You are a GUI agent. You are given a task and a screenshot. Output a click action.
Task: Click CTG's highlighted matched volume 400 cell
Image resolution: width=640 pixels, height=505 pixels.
---
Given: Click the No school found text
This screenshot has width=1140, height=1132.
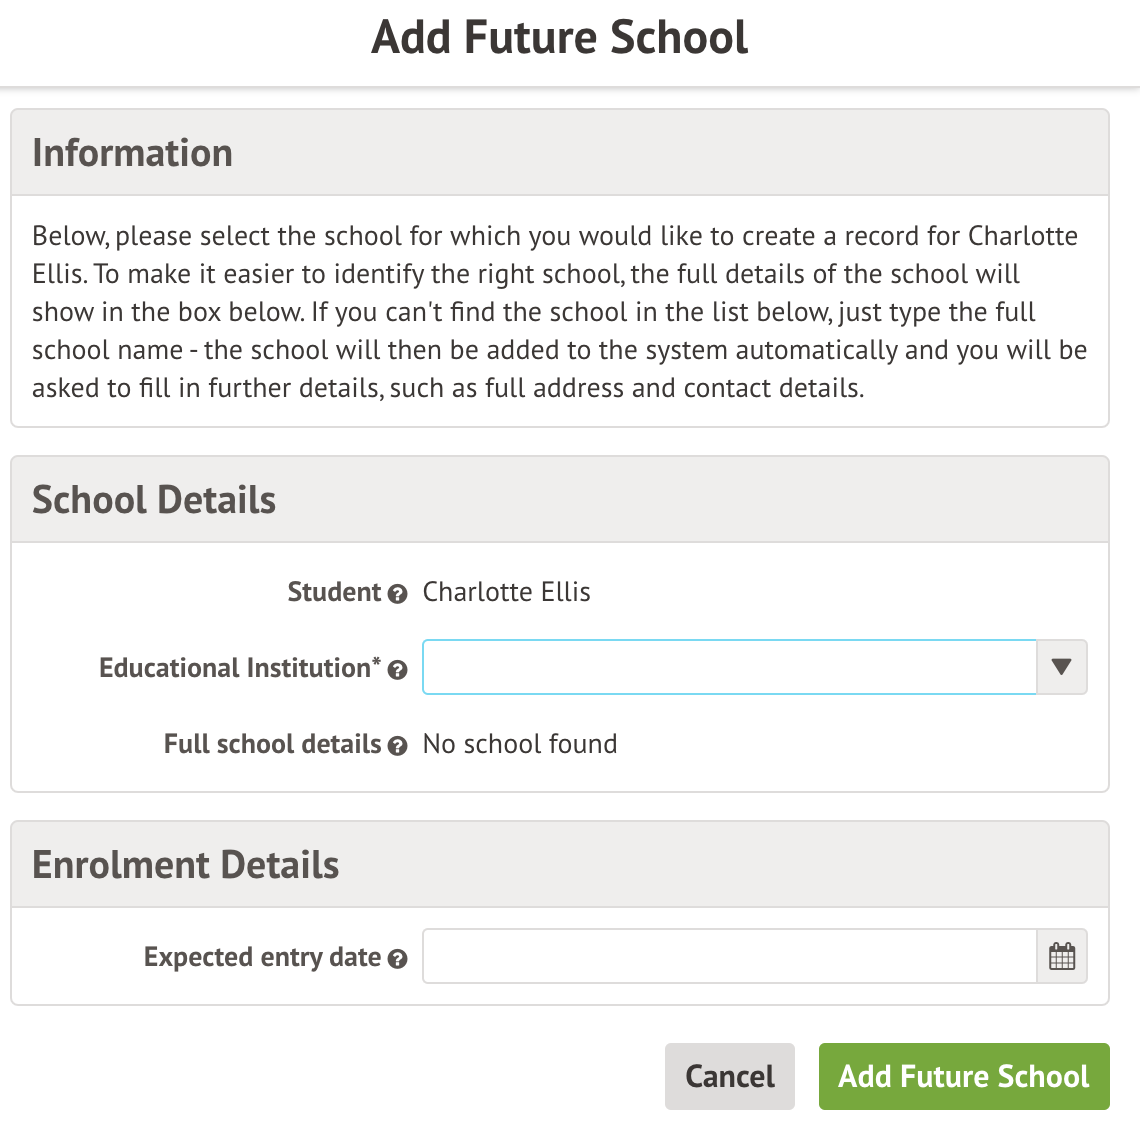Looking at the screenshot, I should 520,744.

DIRECTIVE = Output the listing from the line that contains "You are a GUI" through the line that contains "Image resolution: width=640", both included, as a Markdown table with a Row column numbering each line and a Line column holding its text. Leave out any blank lines.

SOLVED PROBLEM =
| Row | Line |
|---|---|
| 1 | You are a GUI agent. You are given a task and a screenshot. Output a click action. |
| 2 | Task: Click CTG's highlighted matched volume 400 cell |
| 3 | Image resolution: width=640 pixels, height=505 pixels. |